Morte di Niccolò Ciatti: il cordoglio dei fiorentini

Il ricordo del presidente del Quartiere 1 Sguanci: "Ragazzo sempre sorridente e gentile, un lavoratore aperto alla vita. Vicino alla famiglia". On line una petizione diretta al Ministro della Giustizia Andrea Orlando


Si chiama Rassoul Bissoultanov il ceceno accusato di aver colpito con un calcio mortale alla testa Niccolò Ciatti nel corso di brutale pestaggio, nella notte tra l'11 e il 12 agosto. Davanti al magistrato ha confessato, confermando di essere lui ad aver sferrato il calcio in testa, che ha ucciso il 22enne nella discoteca di Lloret de Mar. La magistratura spagnola ha trattenuto in stato di arresto solo l'atleta professionista, di 24 anni. I suoi complici ceceni potranno fare ritorno in Francia, dove vivono, a Strasburgo, come richiedenti asilo.

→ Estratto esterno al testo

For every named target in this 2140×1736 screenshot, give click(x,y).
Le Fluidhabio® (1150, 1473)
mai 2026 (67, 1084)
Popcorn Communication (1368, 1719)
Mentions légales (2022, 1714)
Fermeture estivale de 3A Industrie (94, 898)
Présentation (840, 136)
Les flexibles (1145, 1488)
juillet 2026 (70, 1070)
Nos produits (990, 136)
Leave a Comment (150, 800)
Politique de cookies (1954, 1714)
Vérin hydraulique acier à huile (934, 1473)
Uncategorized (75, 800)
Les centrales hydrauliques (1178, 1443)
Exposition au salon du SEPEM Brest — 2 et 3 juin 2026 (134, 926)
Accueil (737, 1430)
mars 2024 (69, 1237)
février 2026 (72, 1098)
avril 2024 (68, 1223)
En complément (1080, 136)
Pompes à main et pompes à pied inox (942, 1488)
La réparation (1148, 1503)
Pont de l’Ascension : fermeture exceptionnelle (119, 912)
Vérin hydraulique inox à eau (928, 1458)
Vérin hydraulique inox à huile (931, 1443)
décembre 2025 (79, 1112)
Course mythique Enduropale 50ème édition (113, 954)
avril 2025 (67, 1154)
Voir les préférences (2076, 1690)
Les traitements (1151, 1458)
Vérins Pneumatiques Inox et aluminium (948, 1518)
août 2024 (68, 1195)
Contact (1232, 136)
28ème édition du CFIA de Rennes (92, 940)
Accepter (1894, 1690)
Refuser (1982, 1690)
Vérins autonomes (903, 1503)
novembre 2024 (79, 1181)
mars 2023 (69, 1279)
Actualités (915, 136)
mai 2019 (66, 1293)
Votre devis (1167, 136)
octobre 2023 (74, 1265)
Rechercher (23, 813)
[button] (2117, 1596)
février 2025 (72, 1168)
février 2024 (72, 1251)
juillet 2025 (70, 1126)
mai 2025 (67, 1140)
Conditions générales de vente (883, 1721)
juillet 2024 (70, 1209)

Scandicci si stringe alla famiglia di Niccolò Ciatti. Ieri sera oltre 500 persone hanno assistito e pregato assieme alla veglia per il ragazzo. "Niccolò Ciatti era un ragazzo sempre sorridente, un lavoratore che nel Mercato di San Lorenzo si è fatto apprezzare da tutti per le sue qualità umane e per la sua gentilezza, un giovane aperto alla vita. Come presidente del quartiere del centro storico sono profondamente addolorato dalla sua perdita, e sono vicino alla famiglia e al loro dolore". Questa la dichiarazione di Maurizio Sguanci, presidente del Quartiere 1, in ricordo del giovane aggredito e picchiato a morte a Lloret de Mar. "Adesso possiamo solo sperare che, almeno, la giustizia faccia rapidamente il suo corso, anche se questo non ci restituirà Niccolò" ha aggiunto il presidente Sguanci.

"Solidarietà alla famiglia che sta dimostrando grande forza e coraggio. Per noi sarebbe facile strumentalizzare il caso data la provenienza e la richiesta di asilo politico fatta dai tre assassini ma in questo caso non vogliamo trasformare la questione in un caso politico -dichiarano congiuntamente il Segretario della Lega Nord di Scandicci Leonardo Batistini ed il Segretario Provinciale Alessandro Scipioni- Vogliamo però chiedere giustizia per quelle tre bestie e ci dispiace constatare che due di loro sono già fuori. Non esistono giustificazioni per un fatto del genere e questi animali devono pagare con il carcere a vita. Per noi dovrebbe pagare anche chi non ha garantito la sicurezza all'interno del locale. Certe battaglie siamo pronti a condividerle con qualsiasi partito e ci auguriamo davvero massima giustizia per Niccolò. Infine non possiamo far finta di niente nel vedere le immagini strazianti di un ragazzo pestato a sangue davanti ad una folla che, anziché chiedere aiuto o intervenire, pensava a filmare col telefonino l'accaduto. Questa è una società malata, ognuno guarda soltanto al proprio orticello e dobbiamo impegnarci tutti a cambiarla al più presto".

Intanto ha superato 90.000 sostenitori la pagina 'Vogliamo giustizia per Niccolò Ciatti'. Così si intitola la petizione diretta al Ministro della Giustizia Andrea Orlando, sulla piattaforma web change.org, prima firmataria la sorella Sara.